I always thought that was a fitting metaphor for life in this community: Those of us who try to maintain the high standards and principles of the place, and those who try to subvert them. (And I jest again. Because, really: you have to laugh.)
And N.B.: The encroachment of the very symbols of the demise of western civilization never did make it to the Cluny Bar. And, in the Cluny Shop, we at least sold a quality range of chocolate. Well; Ritters bars. Call it a draw.
And speaking of the Smokers’ Bar:
The Smokers of Cluny Hill
I’m told of an enjoyable little anecdote to do with our smokers having been forced outside. One of our newer members was sitting out on a bench near the parking lot smoking, with a witch’s hat on, the day that a gentleman Kitchen Health Inspector came calling; our unofficial receptionist greeting him with the words, “Hello, I’m the witch of Cluny!” No word on how far afield this story has spread in Scotland. (The locals might well have not been too surprised. We are already known to many of them as the ‘Cluny Loonies’. Aka ‘the flower people’.)
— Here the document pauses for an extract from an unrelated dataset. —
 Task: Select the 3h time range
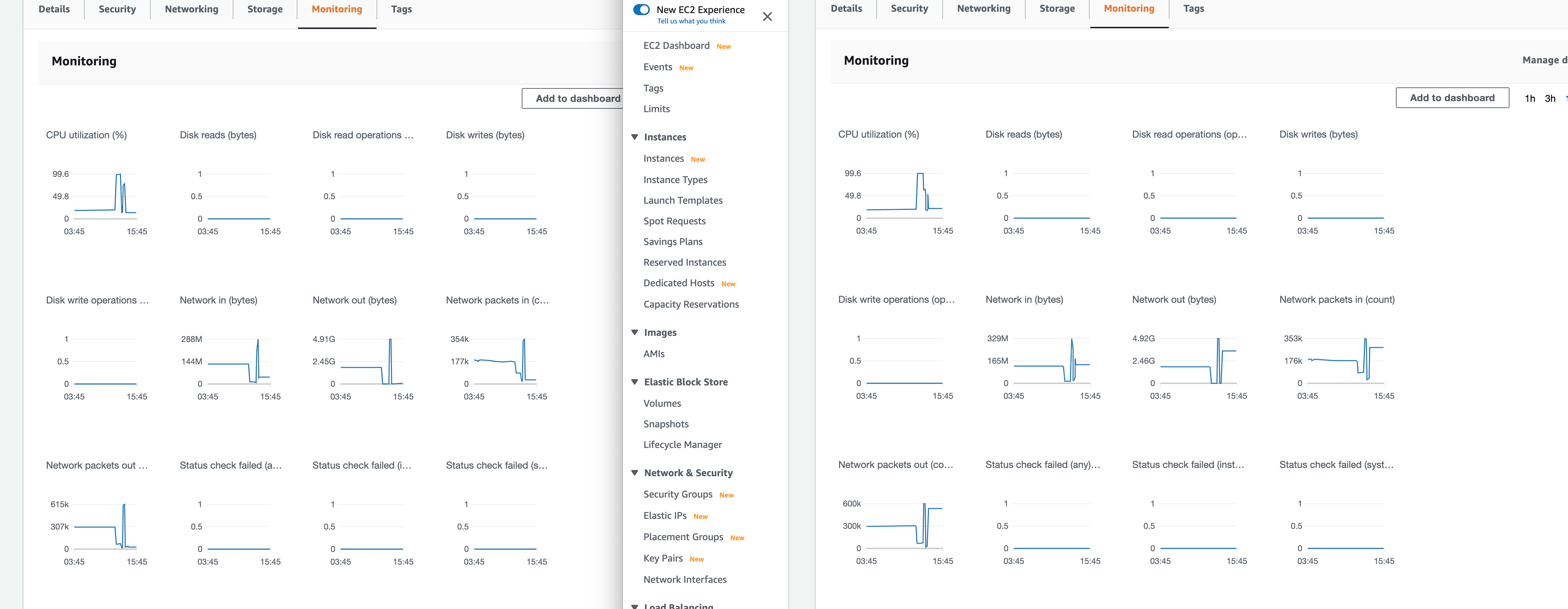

Why was she wearing a witch’s hat? you ask. Ah, well. Who knows…probably too long a story to tell here. (Actually, it had to do with the Dining Room personnel feeling frisky one day, and donning all sorts of costumes. Nothing to do with Hallowe’en; it was at the height of summer. Anything to break the monotony of cleaning tables…)

After leaving university before graduation on a spiritual quest for Answers to Life, I am still here to help see in the New Age, which is getting closer by the day – and is NOT the ‘New World Order’.